Danach präsentierte der Berater mithilfe von Grafiken die Ergebnisse der Befragung – und zwar so, dass sichtbar wurde, in welchen Bereichen die Zusammenarbeit bereits spitze ist und wo noch „Soll-Ist-Abweichungen“ bestehen. Diese Gaps konstatierte der Berater nicht nur. Er machte auch deutlich, worin die persönliche Mitverantwortung der Vorstandmitglieder liegt. Zum Beispiel darin, dass Bereichsegoismen kultiviert werden und Entscheidungen nicht nachvollziehbar begründet werden. Diese Defizite belegte der Berater auch anhand von Beispielen aus der Unternehmenspraxis und mit anonymisierten Zitaten aus den 360°-Feedback-Interviews. Anschließend erläuterte der Berater dem Vorstand, welchen Fragen sich dieser aus seiner Warte stellen muss, um seine Performance zu steigern und das übergeordnete Ziel zu erreichen.

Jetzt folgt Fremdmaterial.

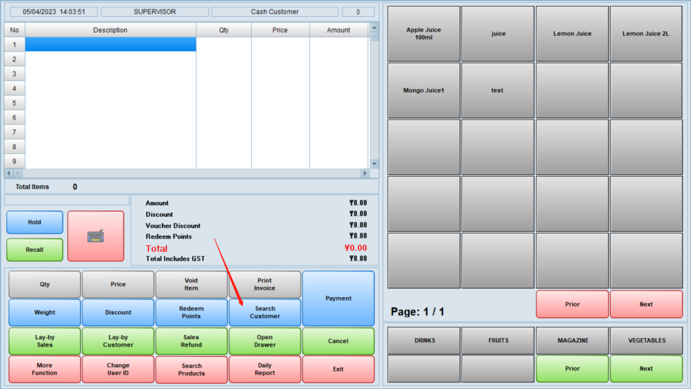Switch to the VEGETABLES category

coord(646,340)
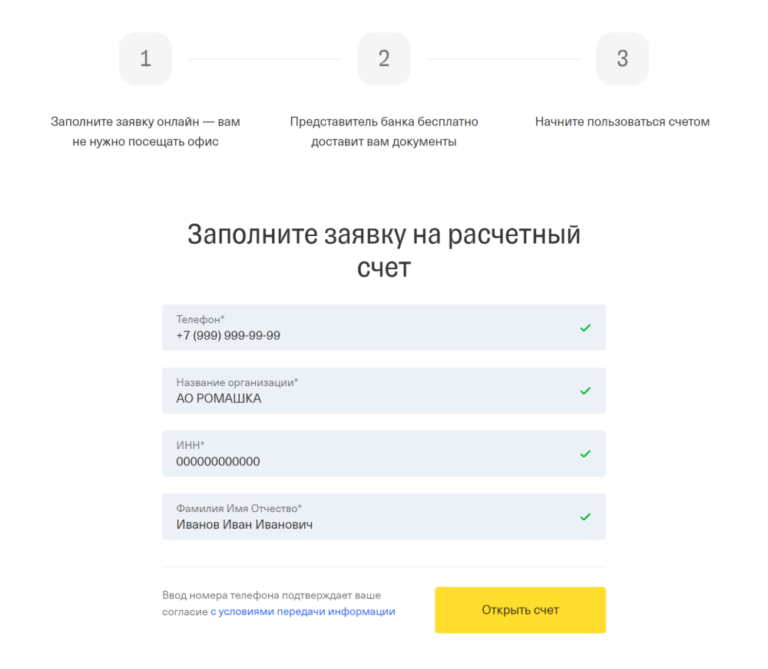Click green checkmark in ИНН field
This screenshot has width=768, height=669.
pyautogui.click(x=585, y=454)
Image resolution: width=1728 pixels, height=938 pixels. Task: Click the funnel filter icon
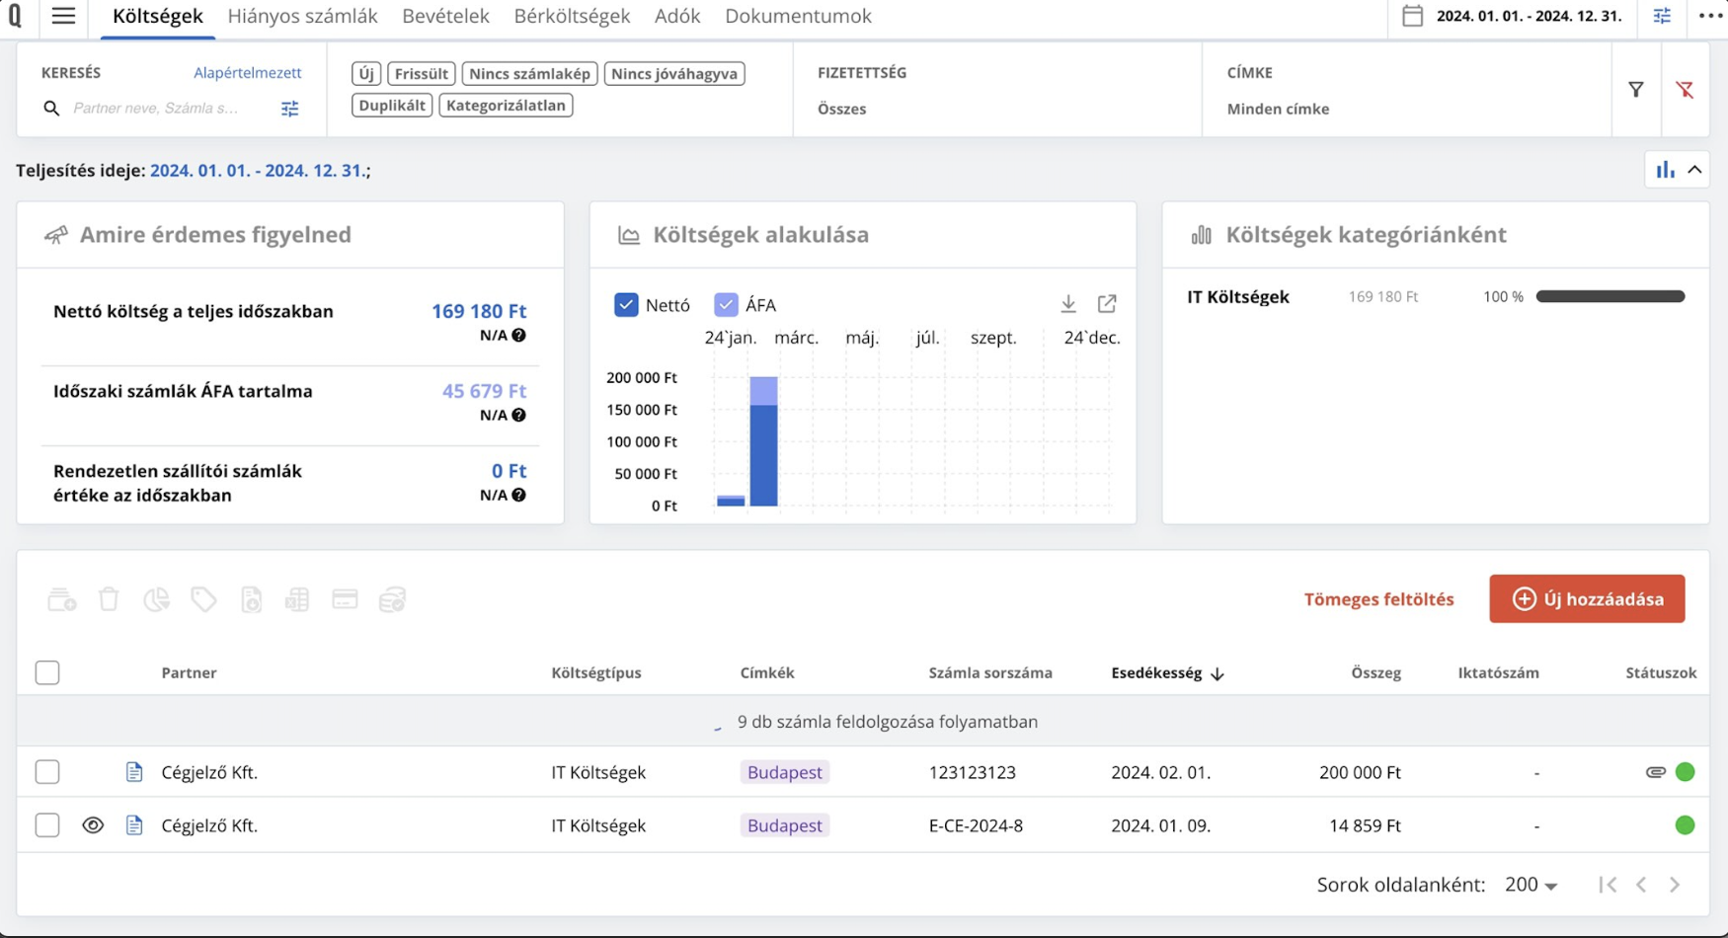click(1635, 90)
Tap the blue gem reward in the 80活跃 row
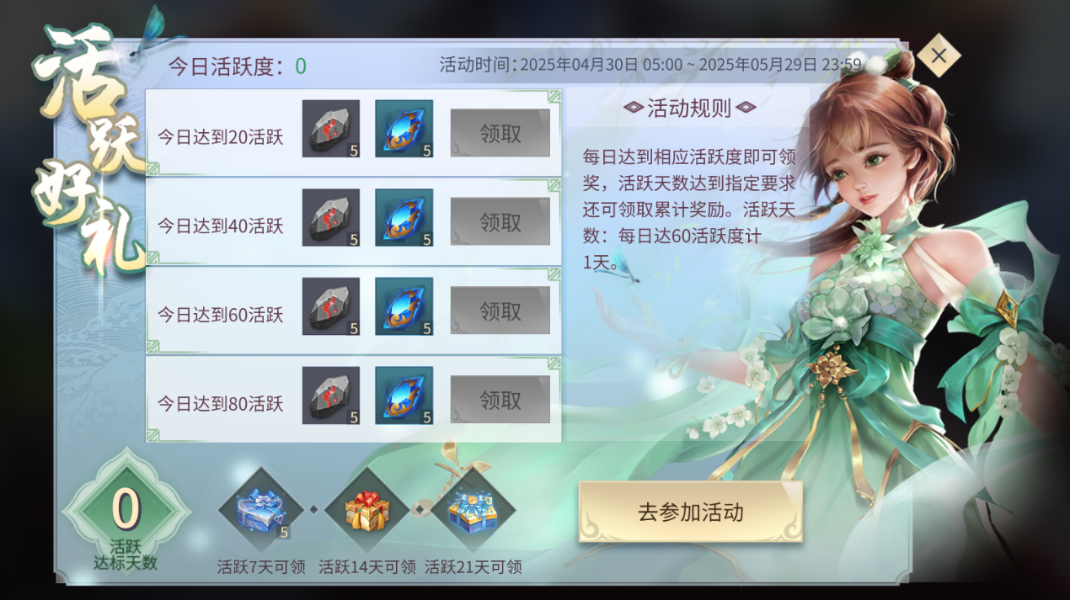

Danach fanden reihum Vier-Augen-Gespräche zwischen den Vorstandsmitgliedern statt. In diesen Gesprächen erläuterten sie sich wechselseitig ihr Feedback. Außerdem fragten sie sich, was sie tun könnten, um ihre Zusammenarbeit zu verbessern. Und zum Schluss trafen sie gemeinsam Vereinbarungen für ihr künftiges Verhalten. Über den Verlauf und die Ergebnisse ihrer Gespräche informierten die Vorstandsmitglieder anschließend im Plenum ihre Kollegen. Danach sprachen sie nochmals als Gesamtvorstand darüber, wie sie ihre Zusammenarbeit und somit Wirksamkeit verbessern könnten und „committeten“ sich auf Verhaltensregeln.

Aus den Erkenntnissen Vereinbarungen ableiten

Eine Woche später fand ein Workshop mit allen Vorstandsmitgliedern und Mitgliedern der Führungsebene F1 statt. Dort berichtete der Vorstand zunächst von seinem Workshop. Dann wurden die Ergebnisse des Feedbacks der Führungskräfte an den Vorstand präsentiert. Anschließend führten die Vorstandsmitglieder Vier-Augen-Gespräche mit allen oberen Führungskräften ihrer Vorstandsbereiche, in denen diese ihr persönliches Feedback erläutern sollten, bevor schließlich ebenfalls Vereinbarungen für die künftige Zusammenarbeit getroffen wurden.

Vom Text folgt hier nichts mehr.